> **STATED EXERCISE**
Write out the post about the ex from "He is sooo great, I" up to and including "married next March.", substituting "condo" for "house".

> **SOURCE**
☆ ☆ ☆ ☆
I have all sorts of weird feelings, and I don't know how to cope with them, or make them go away.
My daughers' dad and I were together on and off for 4 1/2 years, we started dating when I was 17, and we went through many many cycles of being together for 8 or 9 months, and then breaking up for several months, and then getting back together for 8 or 9 months, breaking up, together, etc etc. All until my 22nd birthday, then I finally broke it off with him for good. His love was great, but sometimes you really need more than just love.
We do not get along, well we do now, but not when we are in a relationship. He has anger issues, I have bitch issues that only seem to be brought on by him. He lied to me about several things, we fought and fought, and the more we tried to work on things and get things back to normal, we realized there would never be a normal, I would always hold a grudge against him for some of the things he's done. Finally it just all piled on and got too much for me to bear, so that's why I ended things for good.
A month later I started dating my current fiance, his mom was one of my professors at the time, and her and I got very close because she would help me out a lot since I had toddler twins at the time, not to mention dealing w/ everything with david (the ex) school was kickin my butt, and she would help me a lot, and we'd often encounter her son. I thought he was very good looking and seemed pretty cool and I added him on facebook one day and we started talking and now we've been together a year and a half, got engaged on our 1 year anniversary.
He is sooo great, I have never felt so right with someone, we get along great, we never fight, and he is so mature and I trust him with my life. He also loves the girls and takes care of them when they're here (which is most of the time, I have full custody, David sees the girls every other weekend and on tuesdays). We just bought a house 6 months ago, and we're getting married next March.
Anyway, just had to give all that before I get into what's bothering me..
Lately I have been having so many dreams about David, and I've been flirting with him a little bit, now I would never ever ever cheat on my fiance, not in a million years, but still my heart somewhat feels as if it belongs to David. Maybe it's just because we have kids together, but lately it has been growing. Maybe I'm just starting to feel bored, like I want some excitement, or scared of committment, I have never been with anyone longer than 9 months, and I've dated a lot of guys, in fact besides David my relationships never lasted longer than 2 months max, and now we're at a year and a half and maybe i'm freaking out a little bit.
☆ ☆ ☆ ☆
> **GIVEN DATA**
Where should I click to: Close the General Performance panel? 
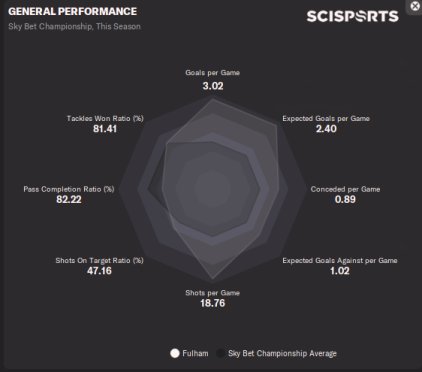coord(415,6)
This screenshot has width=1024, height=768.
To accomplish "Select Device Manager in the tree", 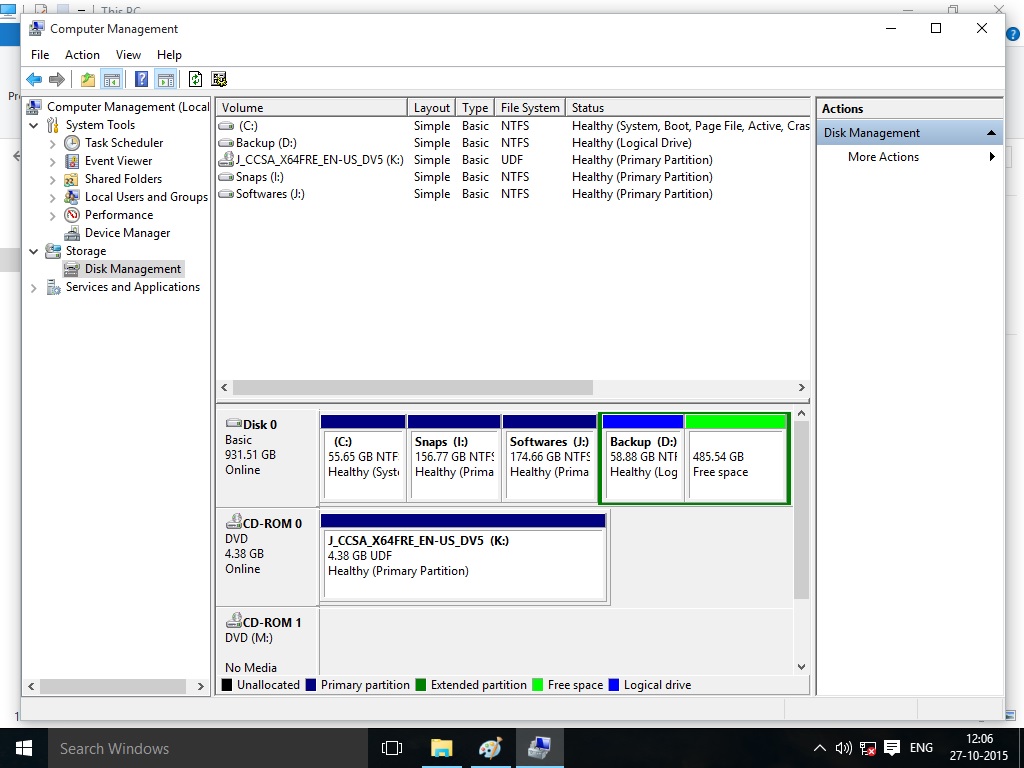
☆ ☆ ☆ ☆
> **EXERCISE OUTPUT**
He is sooo great, I have never felt so right with someone, we get along great, we never fight, and he is so mature and I trust him with my life. He also loves the girls and takes care of them when they're here (which is most of the time, I have full custody, David sees the girls every other weekend and on tuesdays). We just bought a condo 6 months ago, and we're getting married next March.